-- QUOTED PASSAGE follows --
How can banks and merchants educate customers about employment and money mule scams?

  • Send communications to customers, letting them know about these scams.
  • Warn customers to refuse jobs that ask them to transfer money or provide their bank account information.

Phishing, pharming, vishing, and smishing

Phishing, pharming, vishing, and smishing scams are email, website, phone, and text messaging-based scams, respectively.

Regardless of the technology used, the basic premise is the same. A scammer tricks his victims into thinking he’s a legitimate source by using an established company’s logo, phrasing, and tone of voice. The victim then unknowingly provides access to their accounts.

Phishing

Phishing emails con victims into sharing passwords, usernames, account details, and other sensitive information.

Pharming

Pharming scams install malicious code on a computer, which then redirects users to fraudulent websites without their knowledge. The user thinks he is shopping on a known merchants site because it looks like the merchant’s legitimate site. Pharming scams have evolved to include fake apps on legitimate app downloading sites such as Apple Store and Google Play.

Vishing

Vishing attackers call victims in an attempt to get them to share personal information, such as a social security card number or a national insurance number. As countries issue stimulus checks and extend unemployment benefits, we expect a steep increase in vishing attacks.

Smishing

Scammers send links via text. When victims click on the link, they’re unknowingly redirected to a pharming site, which often resembles their bank’s website or a government site.

How can banks and merchants prevent phishing, pharming, vishing, and smishing scams?

  • Remind customers of safe online and telephone practices.
  • Implement a default rule to capture user patterns associated with these fraud scenarios, such as raising an alert if a sender makes transactions within 90s minutes that are above a defined threshold to distinct new recipients.

Credit card fraud

Hackers steal credit card account numbers, PINs, and security codes to make unauthorized purchases.

The global shift from cash to contactless payments for essential purchases such as groceries means we’ll see a marked increase in credit card fraud. Elderly consumers who might not be comfortable with online shopping are particularly vulnerable to this type of fraud.

How can banks and merchants help prevent credit card fraud?
-- QUOTED PASSAGE concluded --
#### [PROBLEM TO WORK ON]
Resume the fraud-scams text after its final question about preventing credit card fraud, in the same style.
-- SUPPLIED MATERIAL follows --
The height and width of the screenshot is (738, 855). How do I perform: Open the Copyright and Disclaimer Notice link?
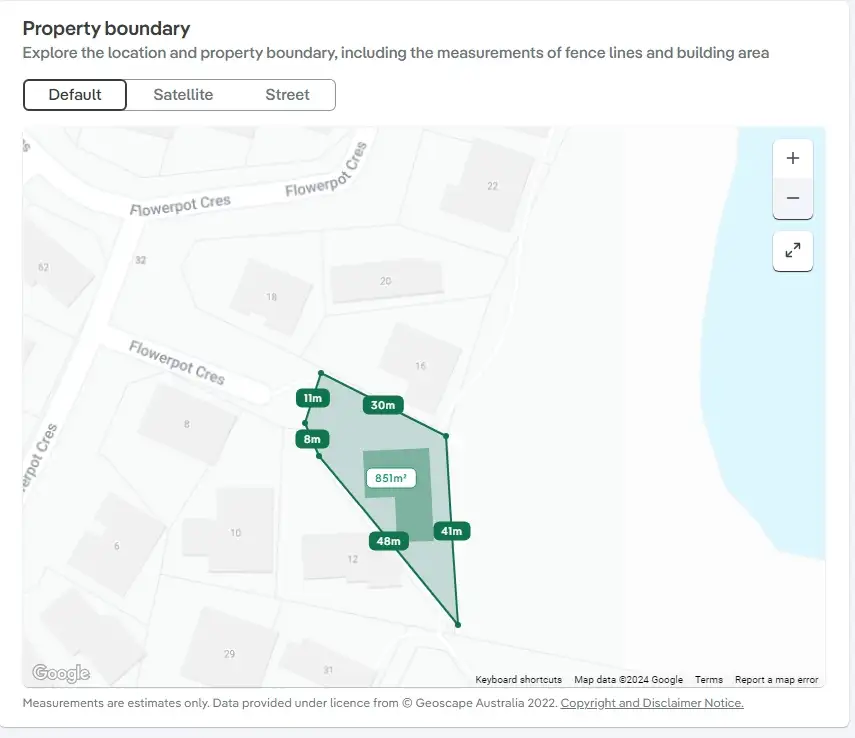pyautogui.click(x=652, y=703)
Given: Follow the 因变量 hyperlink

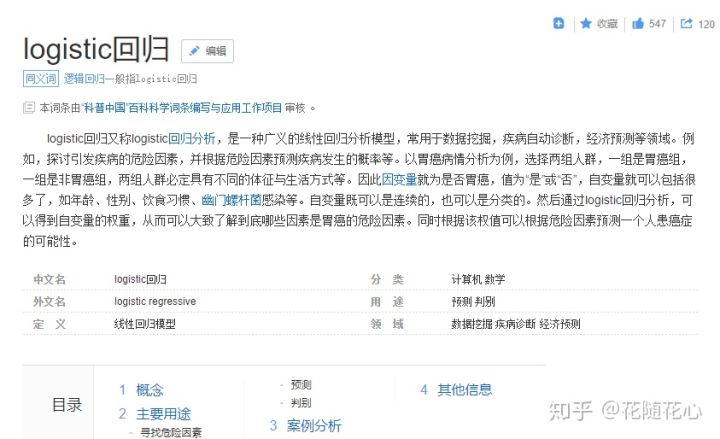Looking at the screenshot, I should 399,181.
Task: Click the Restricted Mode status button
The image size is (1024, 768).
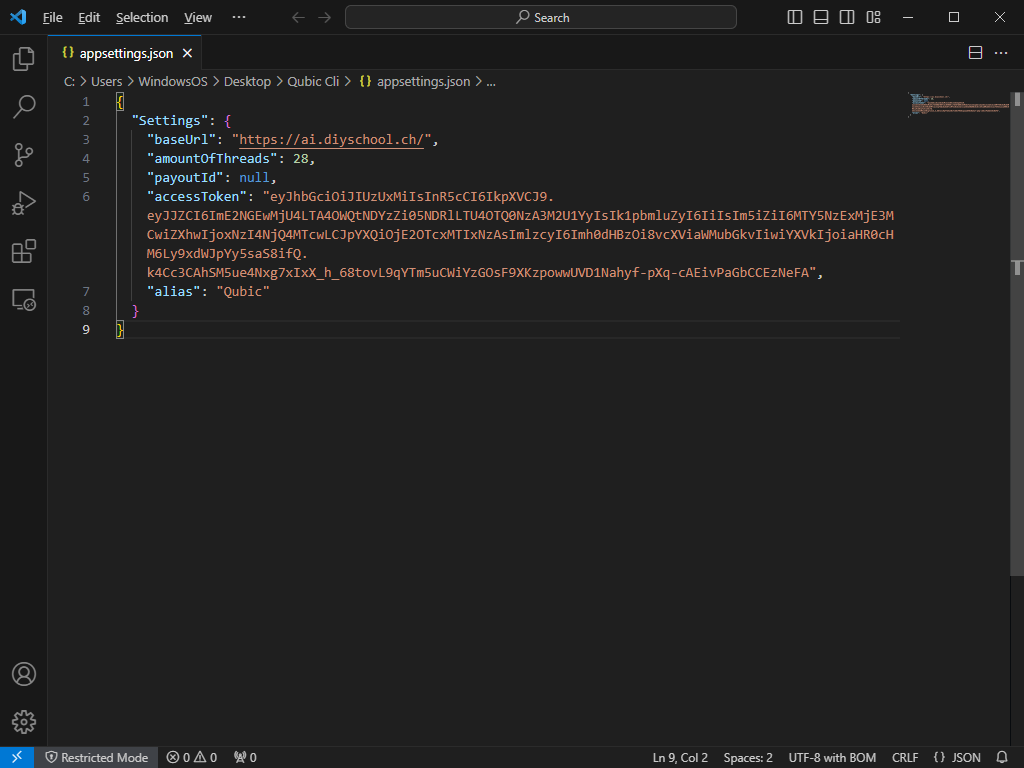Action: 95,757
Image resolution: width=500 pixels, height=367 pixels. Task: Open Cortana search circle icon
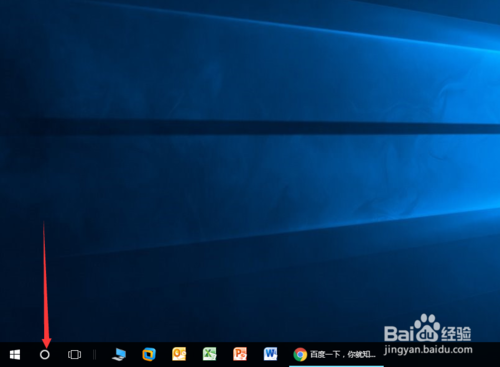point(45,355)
-- SUPPLIED MATERIAL concluded --
#### [ANSWER BELOW]
  • Pay attention to the timing of transactions along with transaction velocity across different merchants and locations and monitor the most used regions.
  • Card-present transactions should decrease while card-not-present (CNP) increases with the quarantine.
  • High-value transactions have a higher risk; look at the category of merchant (grocery, retailer) to help differentiate between a good customer and a fraudster.
  • Pay attention to the high value and frequency of transactions for particular BINs. High-speed transactions from the same BIN can indicate a BIN attack or a batch of cards that were compromised.

Identity theft

In identity theft, hackers steal personal information such as social security card numbers and state-issued identification cards and use that information for personal financial gain. There are numerous ways identity theft takes place, including data breaches, unsecure internet browsing, and credit card theft, to name a few.

How can banks and merchants help prevent identity theft?

  • Educate customers on safe identity behaviors such as never carrying social security cards in wallets and using the security features on mobile devices.

Key Takeaways

Fraud attacks will increase, while transactions decrease during social isolation. This means the cost of fraud will increase. We expect mass layoffs in global retail and service industries. Fraudsters will prey on fear; expect to see an increase in employment scams. Fraudsters will also use phishing, vishing, and smishing tactics to exploit victims and gain access to accounts. Banks and merchants should conduct large scale campaigns to educate customers on the likelihood of increased fraud attacks. They should also review rules and adjust sensitivity levels for specific types of fraud.